Hay pocas series con un legado como el de Firefly, que sigue dando que hablar una década después.
A pesar de los años, Firefly sigue siendo una serie muy querida, y si te gusta el género sci-fi deberías verla, porque sigue teniendo ese encanto especial de las historias que duran poco pero dejan huella. Solo tuvo una temporada, y precisamente por eso dejó a muchísima gente con la sensación de que la cosa se cortó cuando mejor estaba, así que no es raro que su universo haya seguido vivo por otros caminos, entre merchandising, reediciones y, claro, su propio juego de mesa, que ya tiene versión aniversario.
Éste nace justo de ahí: de la necesidad de seguir dándole material a los fans de la serie, que son muchísimos. Esta edición reúne mucho material en una sola caja grande, pensada para quien quiere una experiencia completa y no quedarse con la sensación de haber comprado solo la mitad del viaje.
De hecho, esta versión del 10º aniversario incluye el juego base, las expansiones publicadas, varios paquetes de refuerzo y contenido adicional, incluida la expansión Still Flying, con la idea de ofrecer la edición más amplia y ambiciosa del juego en un único producto.
También está planteada para mayores de 14 años, admite de 1 a 10 jugadores según el contenido incluido y maneja partidas que suelen moverse entre las 2 y las 4 horas, así que no es un juego rápido para matar media hora, sino que requiere de algo de tiempo.
Aquí cada jugador toma el mando de su propia nave y trata de prosperar en el Verse aceptando encargos, transportando mercancías, contratando tripulación, comprando mejoras y gestionando el dinero con bastante más cabeza de la que parece al principio, porque una mala decisión te puede dejar vendido.
El sistema de juego mezcla aventura, gestión y estrategia: en tu turno haces dos acciones distintas, así que hay que pensar bien si conviene moverse, comprar, vender, reclutar, cargar mercancía o preparar el siguiente trabajo, y esa simple limitación convierte cada turno en una pequeña negociación contigo mismo.

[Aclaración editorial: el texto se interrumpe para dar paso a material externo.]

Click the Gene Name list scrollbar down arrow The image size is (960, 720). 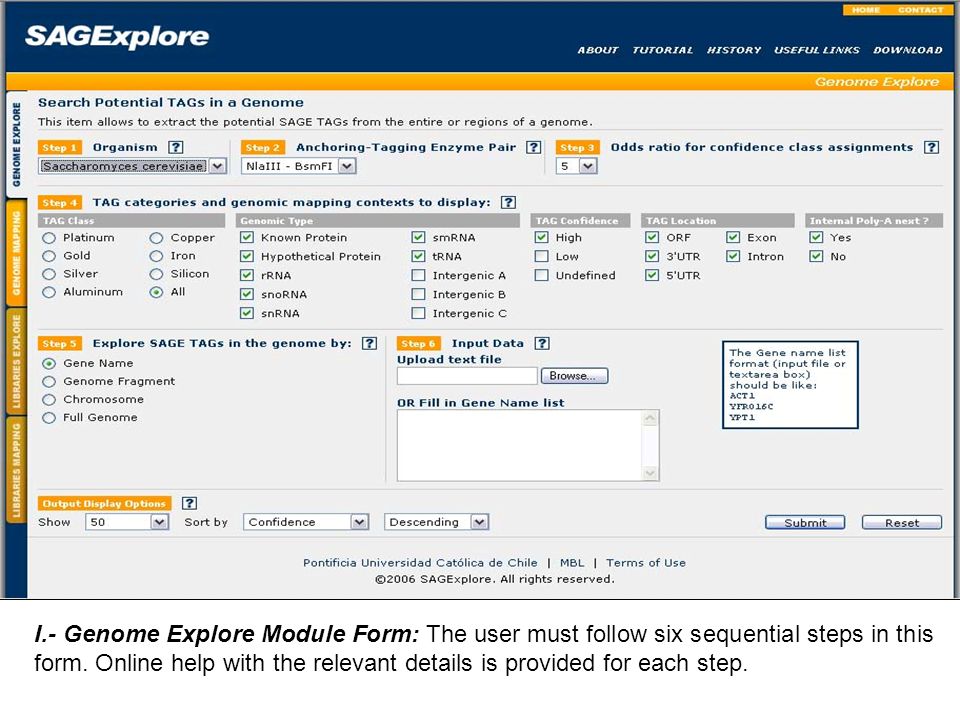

Funciona como una carrera abierta en la que cada uno va construyendo su historia mientras intenta cumplir objetivos antes que los demás, y por el camino tiene que lidiar con amenazas, oportunidades y problemas que cambian el tono de la partida.
Hay algo muy reconocible para quien disfrutó de Malcolm Reynolds y compañía, porque el juego empuja continuamente a ese equilibrio entre necesidad, riesgo y supervivencia que definía tan bien a la serie.